California lawmakers move towards clarity on whether the sweeping educational reforms they propose will help the state’s 42,000 school-aged foster youth or throw away three decades of national leadership on the issue; while brand new data shows that students in foster care are “at greater risk” for compromised educational outcomes.
Chris H. is on the cusp of graduating high school, and is suffering from a common case of senioritis. But for Chris, getting through these last days of high school will mark the culmination of a much harder road than most children will ever know.
He was dipped in a deep fryer at 14 months, and severely burned. Throughout elementary school, the other students either kept away or bullied him for his deep red scars. At seven, after having been split from his three brothers, Chris was adopted. In his new home he says he was sexually abused until he was 13: old enough to rebel.
Since entering high school in Sacramento County he has attended five different schools. Despite all this, Chris has an impressive life plan: to become an activist fighting for children’s rights.
That he will don the cap and gown on May 20th, is something only 45 percent of foster youth will do according to a new report entitled “At Greater Risk,” released by the Stuart Foundation today.
For the first time ever, researchers from the Center for Social Services Research at the University of California Berkeley’s School of Social Welfare and the Institute for Evidence-Based Change, compared educational outcomes of foster youth to those of other disadvantaged students. Not only do students in foster care graduate at lower rates than their disadvantaged peers, but they do worse throughout high school, are more likely to attend a low-performing school, are less likely to enter community college and have a harder time staying in.

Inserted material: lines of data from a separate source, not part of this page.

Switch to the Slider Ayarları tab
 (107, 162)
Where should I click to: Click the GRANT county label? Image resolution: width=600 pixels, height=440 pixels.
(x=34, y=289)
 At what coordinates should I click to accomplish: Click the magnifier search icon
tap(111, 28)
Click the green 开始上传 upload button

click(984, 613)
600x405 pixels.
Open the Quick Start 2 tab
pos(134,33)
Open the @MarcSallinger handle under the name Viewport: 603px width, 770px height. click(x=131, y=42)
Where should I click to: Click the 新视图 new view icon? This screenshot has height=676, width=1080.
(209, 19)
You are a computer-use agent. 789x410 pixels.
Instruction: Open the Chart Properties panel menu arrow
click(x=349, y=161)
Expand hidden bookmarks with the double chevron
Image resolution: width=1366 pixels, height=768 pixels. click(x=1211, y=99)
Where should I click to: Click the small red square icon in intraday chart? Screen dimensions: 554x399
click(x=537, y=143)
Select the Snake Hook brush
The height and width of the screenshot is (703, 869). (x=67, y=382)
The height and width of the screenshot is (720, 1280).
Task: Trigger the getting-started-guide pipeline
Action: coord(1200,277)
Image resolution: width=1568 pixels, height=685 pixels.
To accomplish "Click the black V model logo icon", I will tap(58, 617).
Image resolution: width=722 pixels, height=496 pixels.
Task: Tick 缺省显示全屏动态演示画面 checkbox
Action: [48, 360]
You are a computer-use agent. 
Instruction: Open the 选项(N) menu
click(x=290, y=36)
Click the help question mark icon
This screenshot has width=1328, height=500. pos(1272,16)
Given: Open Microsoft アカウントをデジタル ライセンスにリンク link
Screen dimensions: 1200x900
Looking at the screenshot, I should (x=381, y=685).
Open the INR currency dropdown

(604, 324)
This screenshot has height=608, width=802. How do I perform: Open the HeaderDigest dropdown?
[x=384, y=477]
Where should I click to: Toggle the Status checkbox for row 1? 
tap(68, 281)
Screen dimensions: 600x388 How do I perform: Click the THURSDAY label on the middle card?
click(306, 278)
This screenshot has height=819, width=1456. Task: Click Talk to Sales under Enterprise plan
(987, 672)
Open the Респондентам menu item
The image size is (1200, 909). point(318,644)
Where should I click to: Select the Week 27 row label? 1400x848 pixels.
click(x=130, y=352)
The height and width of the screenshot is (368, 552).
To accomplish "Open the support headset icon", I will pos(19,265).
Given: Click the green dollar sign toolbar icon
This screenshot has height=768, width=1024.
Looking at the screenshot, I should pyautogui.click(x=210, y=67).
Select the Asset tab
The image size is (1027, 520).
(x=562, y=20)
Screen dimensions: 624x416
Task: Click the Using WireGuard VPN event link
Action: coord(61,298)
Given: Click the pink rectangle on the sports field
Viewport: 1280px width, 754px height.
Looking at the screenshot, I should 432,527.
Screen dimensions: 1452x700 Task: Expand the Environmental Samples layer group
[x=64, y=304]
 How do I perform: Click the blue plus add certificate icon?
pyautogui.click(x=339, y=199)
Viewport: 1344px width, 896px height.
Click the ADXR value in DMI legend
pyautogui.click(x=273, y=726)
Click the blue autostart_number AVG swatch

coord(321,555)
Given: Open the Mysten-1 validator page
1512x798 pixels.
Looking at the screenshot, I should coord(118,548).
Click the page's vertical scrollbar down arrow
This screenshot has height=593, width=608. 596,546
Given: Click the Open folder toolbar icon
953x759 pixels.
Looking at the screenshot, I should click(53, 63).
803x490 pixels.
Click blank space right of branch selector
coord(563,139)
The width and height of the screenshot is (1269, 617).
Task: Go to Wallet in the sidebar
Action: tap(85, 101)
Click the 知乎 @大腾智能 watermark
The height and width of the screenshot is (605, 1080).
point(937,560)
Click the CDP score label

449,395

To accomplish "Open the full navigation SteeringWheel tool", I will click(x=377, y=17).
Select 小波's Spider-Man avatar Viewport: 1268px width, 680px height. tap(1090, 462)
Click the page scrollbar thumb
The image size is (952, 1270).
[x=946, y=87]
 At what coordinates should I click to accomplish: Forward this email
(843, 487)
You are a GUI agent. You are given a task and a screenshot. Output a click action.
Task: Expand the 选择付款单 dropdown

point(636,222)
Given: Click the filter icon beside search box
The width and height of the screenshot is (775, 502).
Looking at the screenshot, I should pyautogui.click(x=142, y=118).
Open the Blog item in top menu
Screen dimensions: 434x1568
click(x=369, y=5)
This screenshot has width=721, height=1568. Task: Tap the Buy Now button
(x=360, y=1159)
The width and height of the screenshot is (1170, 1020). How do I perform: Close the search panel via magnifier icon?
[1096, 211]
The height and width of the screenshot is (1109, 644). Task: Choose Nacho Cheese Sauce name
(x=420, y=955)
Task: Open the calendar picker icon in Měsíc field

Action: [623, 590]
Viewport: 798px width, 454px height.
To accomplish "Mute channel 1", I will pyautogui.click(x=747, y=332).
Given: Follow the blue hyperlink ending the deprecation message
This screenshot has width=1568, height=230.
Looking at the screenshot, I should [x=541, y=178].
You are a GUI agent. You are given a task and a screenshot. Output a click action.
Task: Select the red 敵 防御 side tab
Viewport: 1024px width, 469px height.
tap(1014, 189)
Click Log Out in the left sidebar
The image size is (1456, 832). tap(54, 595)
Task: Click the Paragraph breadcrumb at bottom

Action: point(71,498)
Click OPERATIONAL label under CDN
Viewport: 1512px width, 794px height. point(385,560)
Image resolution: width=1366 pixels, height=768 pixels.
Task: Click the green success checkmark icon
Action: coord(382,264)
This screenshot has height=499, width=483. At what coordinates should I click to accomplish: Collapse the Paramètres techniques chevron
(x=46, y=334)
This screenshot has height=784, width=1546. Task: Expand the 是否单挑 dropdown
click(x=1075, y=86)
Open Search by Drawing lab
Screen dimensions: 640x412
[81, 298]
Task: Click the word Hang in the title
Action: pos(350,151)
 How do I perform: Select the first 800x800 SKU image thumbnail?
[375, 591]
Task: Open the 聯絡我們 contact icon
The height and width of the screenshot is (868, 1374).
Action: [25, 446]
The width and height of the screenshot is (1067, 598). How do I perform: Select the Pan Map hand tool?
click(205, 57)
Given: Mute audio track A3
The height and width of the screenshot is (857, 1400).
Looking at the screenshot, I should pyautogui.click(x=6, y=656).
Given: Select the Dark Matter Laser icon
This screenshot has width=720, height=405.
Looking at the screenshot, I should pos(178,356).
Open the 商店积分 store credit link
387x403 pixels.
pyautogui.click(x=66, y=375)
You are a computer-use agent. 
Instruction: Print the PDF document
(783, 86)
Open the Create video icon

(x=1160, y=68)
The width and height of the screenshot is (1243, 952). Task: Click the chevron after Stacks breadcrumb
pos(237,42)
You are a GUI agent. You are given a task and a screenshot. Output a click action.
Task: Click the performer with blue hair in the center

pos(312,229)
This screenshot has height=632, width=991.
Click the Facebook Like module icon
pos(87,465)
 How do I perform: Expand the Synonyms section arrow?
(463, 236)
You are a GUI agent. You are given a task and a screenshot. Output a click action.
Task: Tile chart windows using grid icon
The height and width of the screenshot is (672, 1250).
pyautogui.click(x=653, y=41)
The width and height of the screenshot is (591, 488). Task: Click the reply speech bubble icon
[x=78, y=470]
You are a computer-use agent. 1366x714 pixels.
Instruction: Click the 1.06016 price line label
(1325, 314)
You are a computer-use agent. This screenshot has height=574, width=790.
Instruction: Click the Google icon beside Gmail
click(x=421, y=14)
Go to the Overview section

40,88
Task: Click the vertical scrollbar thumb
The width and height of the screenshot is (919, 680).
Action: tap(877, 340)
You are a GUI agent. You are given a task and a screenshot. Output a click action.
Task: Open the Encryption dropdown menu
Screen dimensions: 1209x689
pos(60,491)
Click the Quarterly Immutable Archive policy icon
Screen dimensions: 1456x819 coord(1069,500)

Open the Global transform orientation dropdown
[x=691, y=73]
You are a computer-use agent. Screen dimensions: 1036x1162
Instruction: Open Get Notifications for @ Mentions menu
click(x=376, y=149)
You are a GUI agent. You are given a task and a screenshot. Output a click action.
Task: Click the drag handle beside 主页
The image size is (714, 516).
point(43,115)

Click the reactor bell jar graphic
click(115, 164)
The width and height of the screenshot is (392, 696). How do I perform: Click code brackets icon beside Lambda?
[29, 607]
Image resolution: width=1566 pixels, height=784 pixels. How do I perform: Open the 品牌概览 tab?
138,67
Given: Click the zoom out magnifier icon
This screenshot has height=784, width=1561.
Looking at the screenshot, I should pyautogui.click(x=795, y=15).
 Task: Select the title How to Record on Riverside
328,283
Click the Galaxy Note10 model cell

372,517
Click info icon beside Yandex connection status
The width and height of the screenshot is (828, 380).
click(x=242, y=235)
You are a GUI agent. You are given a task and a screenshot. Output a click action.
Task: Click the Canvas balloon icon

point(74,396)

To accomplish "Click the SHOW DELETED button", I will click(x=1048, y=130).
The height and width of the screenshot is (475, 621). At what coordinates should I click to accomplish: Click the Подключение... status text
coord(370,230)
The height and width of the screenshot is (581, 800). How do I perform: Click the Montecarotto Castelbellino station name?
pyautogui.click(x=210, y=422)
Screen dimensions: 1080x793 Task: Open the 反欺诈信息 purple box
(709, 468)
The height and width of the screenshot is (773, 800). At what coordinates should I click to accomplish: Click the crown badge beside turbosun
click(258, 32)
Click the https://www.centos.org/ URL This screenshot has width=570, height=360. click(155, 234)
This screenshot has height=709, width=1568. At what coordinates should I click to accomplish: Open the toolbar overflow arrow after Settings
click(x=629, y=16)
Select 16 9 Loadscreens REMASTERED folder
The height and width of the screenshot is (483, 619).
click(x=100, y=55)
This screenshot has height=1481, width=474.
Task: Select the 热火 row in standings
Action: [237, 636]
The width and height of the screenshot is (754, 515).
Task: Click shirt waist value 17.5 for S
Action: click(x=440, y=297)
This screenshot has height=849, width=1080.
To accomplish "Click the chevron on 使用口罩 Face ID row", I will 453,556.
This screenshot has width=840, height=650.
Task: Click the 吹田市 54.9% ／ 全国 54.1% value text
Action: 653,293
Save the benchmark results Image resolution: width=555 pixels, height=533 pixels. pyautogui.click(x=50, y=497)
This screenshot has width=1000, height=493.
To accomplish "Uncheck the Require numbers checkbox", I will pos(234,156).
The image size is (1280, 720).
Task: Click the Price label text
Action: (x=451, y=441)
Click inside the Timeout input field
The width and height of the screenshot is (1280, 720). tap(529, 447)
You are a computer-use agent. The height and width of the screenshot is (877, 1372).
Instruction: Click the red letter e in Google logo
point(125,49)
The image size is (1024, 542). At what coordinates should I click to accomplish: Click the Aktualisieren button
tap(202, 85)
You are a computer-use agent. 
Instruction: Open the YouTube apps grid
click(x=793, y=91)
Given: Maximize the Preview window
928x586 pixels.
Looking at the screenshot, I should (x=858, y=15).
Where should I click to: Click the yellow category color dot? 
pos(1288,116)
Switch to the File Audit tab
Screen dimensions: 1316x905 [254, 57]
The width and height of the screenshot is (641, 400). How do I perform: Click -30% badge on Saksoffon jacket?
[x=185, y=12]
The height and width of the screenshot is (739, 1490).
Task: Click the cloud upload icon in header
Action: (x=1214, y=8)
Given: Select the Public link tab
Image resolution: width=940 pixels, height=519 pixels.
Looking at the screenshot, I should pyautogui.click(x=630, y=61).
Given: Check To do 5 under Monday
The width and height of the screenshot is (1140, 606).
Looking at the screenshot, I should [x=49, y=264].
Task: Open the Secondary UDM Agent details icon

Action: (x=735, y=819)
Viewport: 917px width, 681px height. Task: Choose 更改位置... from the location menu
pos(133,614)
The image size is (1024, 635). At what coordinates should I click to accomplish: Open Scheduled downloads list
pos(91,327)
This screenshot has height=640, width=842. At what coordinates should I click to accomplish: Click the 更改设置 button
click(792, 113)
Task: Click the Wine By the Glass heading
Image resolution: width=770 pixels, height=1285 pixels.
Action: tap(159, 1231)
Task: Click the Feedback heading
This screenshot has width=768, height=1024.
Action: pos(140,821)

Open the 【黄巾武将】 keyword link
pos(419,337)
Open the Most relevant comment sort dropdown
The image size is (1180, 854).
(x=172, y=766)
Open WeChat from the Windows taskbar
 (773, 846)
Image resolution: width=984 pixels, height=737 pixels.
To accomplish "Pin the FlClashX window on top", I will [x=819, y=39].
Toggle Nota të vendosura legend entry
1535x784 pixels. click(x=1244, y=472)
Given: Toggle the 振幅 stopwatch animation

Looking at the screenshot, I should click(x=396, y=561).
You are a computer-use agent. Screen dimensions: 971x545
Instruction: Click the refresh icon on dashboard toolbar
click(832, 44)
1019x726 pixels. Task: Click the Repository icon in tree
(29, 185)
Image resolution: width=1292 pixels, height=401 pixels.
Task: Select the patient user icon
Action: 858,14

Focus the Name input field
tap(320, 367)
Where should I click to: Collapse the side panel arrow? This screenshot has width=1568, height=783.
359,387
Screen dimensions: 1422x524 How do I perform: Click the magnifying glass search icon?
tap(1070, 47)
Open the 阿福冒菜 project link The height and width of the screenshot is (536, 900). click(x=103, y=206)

“Fifteen percent of economically disadvantaged 11th graders scored at the lowest proficiency level, far below basic, compared with 23 percent of the sampled foster youth,” the report reads.
In addition, 52 percent of foster youth attended schools, which fell in the bottom 30 percent of all California Schools in the Academic Performance Index (API), as compared to 40 percent of students in the general population.
That Chris is about to graduate is due at least in part to the almost daily check-ins by a teacher named Mike Jones, who roves Elk Grove Unified School District on a mission to make sure its disproportionately high number of foster youth have a chance to unleash their potential. Half of Jones’ salary comes from federal Title I funds, the other from the state’s imperiled Foster Youth Services Program.
Where schoolmates saw only scars, Jones only sees potential. “Chris has huge goals,” Jones says. He admits that it is hard for a young man like Chris, who has endured so much, to keep focused. But if he can, Jones says, “this kid is gonna change the world.”
Chris’ interpretation of Jones’ approach is a little more matter of fact. “Mike does pull lots of kids heads out their asses, and tells them they can do better,” Chris says.
Jones’ advice about doing better could well be directed at California lawmakers engaged in the increasingly acrimonious debate over how to reform education financing. When it comes to how foster youth will fare in the imminent education overhaul, lawmakers have an opportunity to either fail them miserably or take the kind of strides policymakers, experts, foster youth and advocates have been dreaming of for decades.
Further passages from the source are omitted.